They reduce costs through their work and can often provide better services to clients since they serve because of their passion for the organization’s mission. Many volunteers also bring expertise or experience to the organization that is free, such as legal or accounting services, for instance. Other volunteers provide contact with parts of the community that an organization generally doesn’t interact with volunteers will talk about your organization with their friends and colleagues—the good and the bad), and chief among them would be the volunteer who coordinates volunteers! For each volunteer there is the reward of helping others, of serving the cause. When properly directed, volunteers are a treasured asset, real gems in delivering services to those in need, Dreger, (1996). Finally, in the Fund Development area, while fundraising is a chief responsibility of the board, Dreger, (1996), argue there are other ways that volunteers can help to advance the organization. As part of a development committee, volunteers can serve as prospectors, mining their networks for nuggets you want to pan out. They also can be the go-getters who will put on special events such as auctions, galas, or raffles. Others can seek to get better media coverage.

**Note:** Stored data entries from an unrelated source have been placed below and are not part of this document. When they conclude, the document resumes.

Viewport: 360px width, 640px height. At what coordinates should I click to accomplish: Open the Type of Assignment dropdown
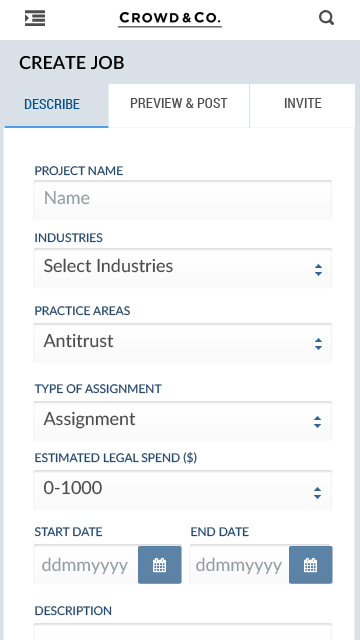coord(182,420)
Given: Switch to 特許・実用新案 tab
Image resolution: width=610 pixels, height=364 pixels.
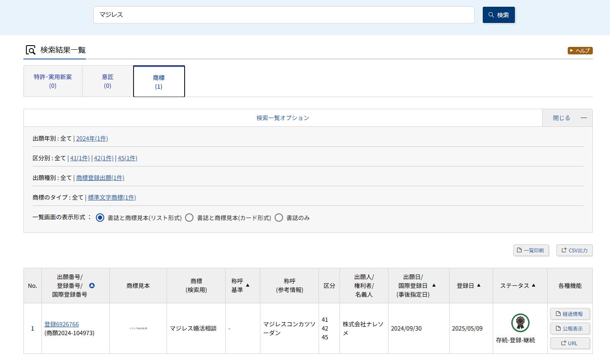Looking at the screenshot, I should pos(53,81).
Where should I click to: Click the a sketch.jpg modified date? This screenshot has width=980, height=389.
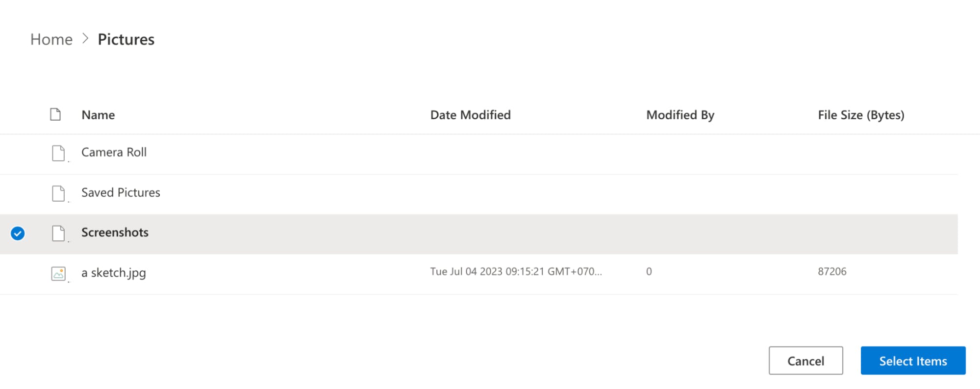(516, 272)
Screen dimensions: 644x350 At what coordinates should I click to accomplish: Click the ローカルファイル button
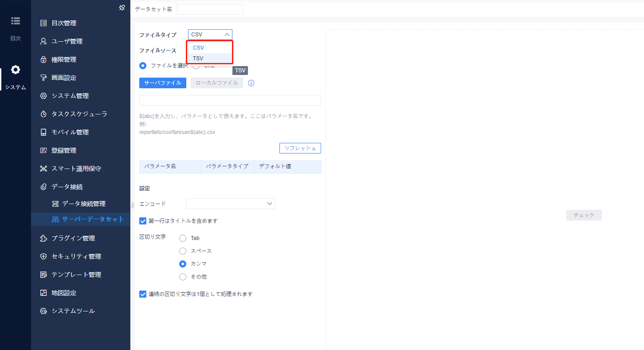tap(216, 83)
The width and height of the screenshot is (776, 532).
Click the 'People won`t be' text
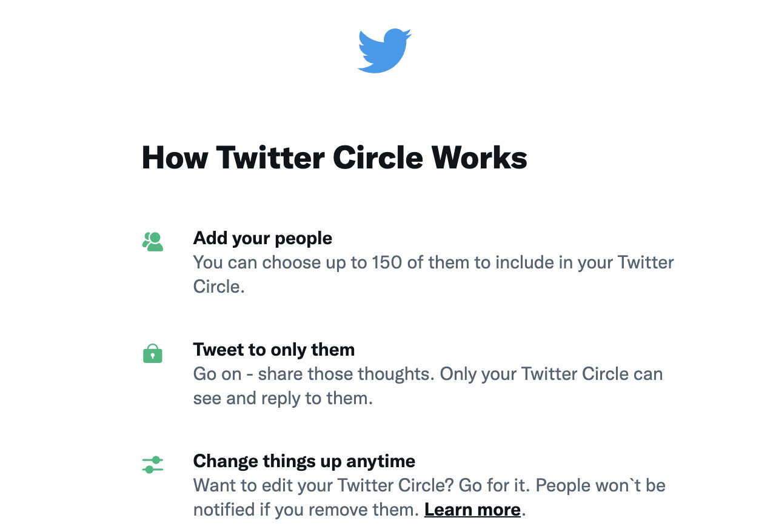pos(601,485)
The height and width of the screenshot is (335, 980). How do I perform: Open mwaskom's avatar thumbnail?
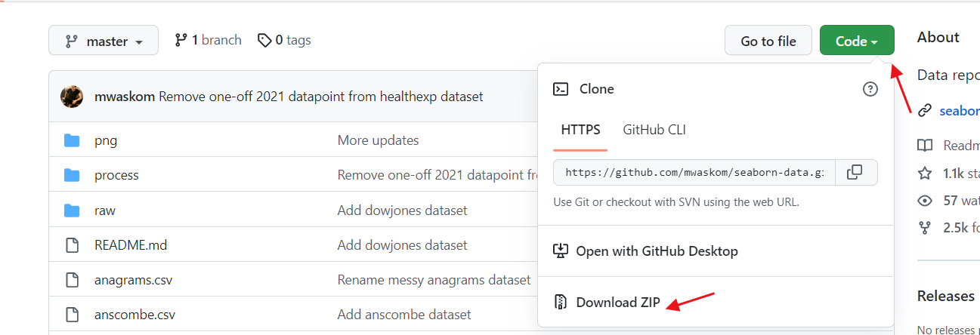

For the best results, it’s important to think through a recruitment strategy to get the right volunteers serving with you, similar to massaging the board’s composition. With a clear idea of what needs to be accomplished and with direction from staff, volunteers can expand your horizons, help you to meet people of influence and affluence that you wouldn’t otherwise, bring skills and expertise that will increase revenues, and become new and dear friends. This is particularly helpful when making plans for a capital campaign. As a leader in an organization, you make the difference between mere success and great success. John Maxwell, author of many books on leadership, says “Leadership…has to do with casting vision and motivating people.” Those people in many cases are the volunteers who have sought you out and you have sought out.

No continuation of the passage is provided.